> [Your goal]
From the first entry to the last, repeat the listing exactly.

> [Information supplied]
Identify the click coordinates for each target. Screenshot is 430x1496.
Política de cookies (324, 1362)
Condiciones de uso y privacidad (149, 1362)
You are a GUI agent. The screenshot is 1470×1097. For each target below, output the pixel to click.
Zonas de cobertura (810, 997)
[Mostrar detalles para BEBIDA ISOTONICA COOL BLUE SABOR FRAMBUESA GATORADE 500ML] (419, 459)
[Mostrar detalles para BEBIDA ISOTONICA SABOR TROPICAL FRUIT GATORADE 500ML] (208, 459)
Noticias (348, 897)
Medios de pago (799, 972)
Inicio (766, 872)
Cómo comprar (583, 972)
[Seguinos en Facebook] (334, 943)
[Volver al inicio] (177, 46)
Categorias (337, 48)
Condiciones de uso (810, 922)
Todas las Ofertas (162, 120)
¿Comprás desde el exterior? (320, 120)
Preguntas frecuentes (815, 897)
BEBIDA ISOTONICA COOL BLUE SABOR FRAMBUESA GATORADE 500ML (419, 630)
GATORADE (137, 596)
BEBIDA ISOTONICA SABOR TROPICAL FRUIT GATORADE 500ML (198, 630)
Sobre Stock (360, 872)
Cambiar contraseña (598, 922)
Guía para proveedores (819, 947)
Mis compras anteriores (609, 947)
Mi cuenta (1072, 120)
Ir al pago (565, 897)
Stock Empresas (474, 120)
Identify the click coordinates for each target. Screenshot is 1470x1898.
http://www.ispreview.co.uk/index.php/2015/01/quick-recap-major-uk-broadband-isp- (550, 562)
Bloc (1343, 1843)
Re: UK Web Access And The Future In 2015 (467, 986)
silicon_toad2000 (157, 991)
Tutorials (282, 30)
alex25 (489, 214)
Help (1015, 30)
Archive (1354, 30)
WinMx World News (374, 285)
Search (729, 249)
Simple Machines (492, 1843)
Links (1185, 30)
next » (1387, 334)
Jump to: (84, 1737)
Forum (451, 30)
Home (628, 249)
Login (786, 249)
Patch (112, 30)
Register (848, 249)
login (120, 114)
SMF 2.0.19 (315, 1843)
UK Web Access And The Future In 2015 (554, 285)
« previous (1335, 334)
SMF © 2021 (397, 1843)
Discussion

> [Exercise answer]
Identify the click coordinates for each target. Screenshot is 430x1496.
Política de cookies (324, 1362)
Condiciones de uso y privacidad (149, 1362)
You are a GUI agent. The screenshot is 1470×1097. For each target below, output the pixel to click.
Zonas de cobertura (810, 997)
[Mostrar detalles para BEBIDA ISOTONICA COOL BLUE SABOR FRAMBUESA GATORADE 500ML] (419, 459)
[Mostrar detalles para BEBIDA ISOTONICA SABOR TROPICAL FRUIT GATORADE 500ML] (208, 459)
Noticias (348, 897)
Medios de pago (799, 972)
Inicio (766, 872)
Cómo comprar (583, 972)
[Seguinos en Facebook] (334, 943)
[Volver al inicio] (177, 46)
Categorias (337, 48)
Condiciones de uso (810, 922)
Todas las Ofertas (162, 120)
¿Comprás desde el exterior? (320, 120)
Preguntas frecuentes (815, 897)
BEBIDA ISOTONICA COOL BLUE SABOR FRAMBUESA GATORADE 500ML (419, 630)
GATORADE (137, 596)
BEBIDA ISOTONICA SABOR TROPICAL FRUIT GATORADE 500ML (198, 630)
Sobre Stock (360, 872)
Cambiar contraseña (598, 922)
Guía para proveedores (819, 947)
Mis compras anteriores (609, 947)
Mi cuenta (1072, 120)
Ir al pago (565, 897)
Stock Empresas (474, 120)
Identify the click coordinates for each target. Screenshot is 1470x1898.
http://www.ispreview.co.uk/index.php/2015/01/quick-recap-major-uk-broadband-isp- (550, 562)
Bloc (1343, 1843)
Re: UK Web Access And The Future In 2015 (467, 986)
silicon_toad2000 (157, 991)
Tutorials (282, 30)
alex25 (489, 214)
Help (1015, 30)
Archive (1354, 30)
WinMx World News (374, 285)
Search (729, 249)
Simple Machines (492, 1843)
Links (1185, 30)
next » (1387, 334)
Jump to: (84, 1737)
Forum (451, 30)
Home (628, 249)
Login (786, 249)
Patch (112, 30)
Register (848, 249)
login (120, 114)
SMF 2.0.19 (315, 1843)
UK Web Access And The Future In 2015 (554, 285)
« previous (1335, 334)
SMF © 2021 (397, 1843)
Discussion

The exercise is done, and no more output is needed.